* Challenges:
**A)** In the article on Filipino workers, translate this sentence into Spanish: "Red-baiting has also re-emerged as a standard tactic of the government."
**B)** Write a few more sentences for the article on Filipino workers trying to organize, picking up after its final sentence.

[Start Source extract]

"Temporary work status and threats from militia make it hard for Filipino workers to organise"
“Currently workers are under tremendous pressure due to the precariousness of work which has seriously effected their ability to organize.
“Thirty years since the fall of the Marcos regime, workers are still being hunted down like criminals by the state – subject to massive trade union repression, particularly during the Arroyo administration,” Joshua explains. The effects of neoliberal restructuring are still being felt in the Philippines.
For example, in the southern island of Mindanao security militia are intimidating workers from garment factories who try to organize.
“Many leaders have received visits from military intelligence operatives, threatening their wives or husbands. And it is not just in Mindanao, it happens a lot anywhere outside metro Manila.”
Workers are often warned about being ‘communists’, and so far, a labour rights movement has been struggling to develop.
Red-baiting has also re-emerged as a standard tactic of the government.
“Because of the restructuring, employers are driven to undermine workers, but the problem is also because of the informalization of work,” says Joshua.
Many of the companies employing temporary workers are jointly operated foreign-Filipino ventures, particularly with Japanese, American, South Korean and Chinese companies. As a result of neoliberal globalization, the Philippines, like many other countries has undergone massive industrialization, and informal or temporary employment has outstripped the amount of formal work, putting millions into a perpetual state of insecurity.

[End Source extract]
[Start Dataset extract]

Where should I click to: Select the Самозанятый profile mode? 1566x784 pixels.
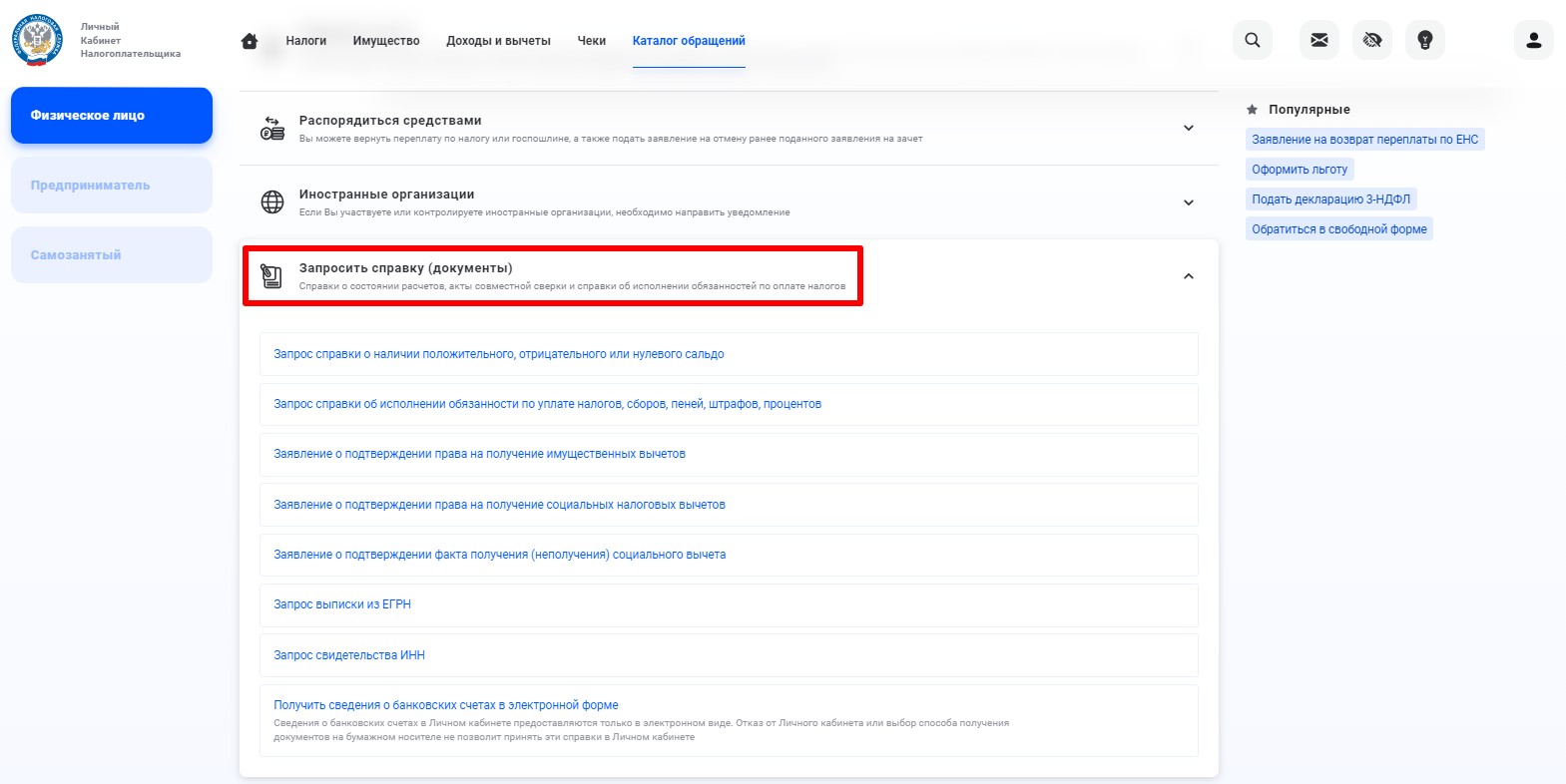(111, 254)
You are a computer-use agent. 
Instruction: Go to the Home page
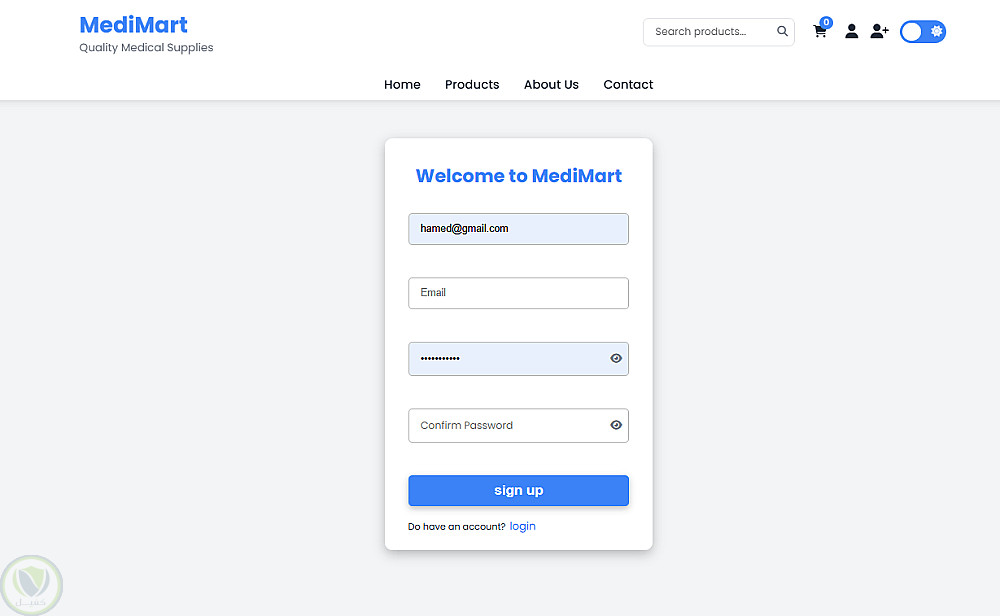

[End Dataset extract]

* Final results:
**A)** Acusar a la gente de comunista ha vuelto a surgir también como una táctica habitual del gobierno.

**B)**
“This was the case in all the manufacturing industries,” Joshua says. Although already as a result of neoliberal globalization, communities have also been impacted by industrial decline, as businesses in the Philippines fail to compete with stronger regional competitors, like China. For example, the metal industry which was devastated by cheap imports from Russia and China.
“We also lost our shoe manufacturing industry which caused massive insecurity because of intensified competition through trade liberalisation,” says Joshua.
Part of the problem is structural and related to the export-oriented development programme of the government which uses the mantra of competitiveness. However, while part of the pressure is structural, it also provides an excuse for employers to exploit workers.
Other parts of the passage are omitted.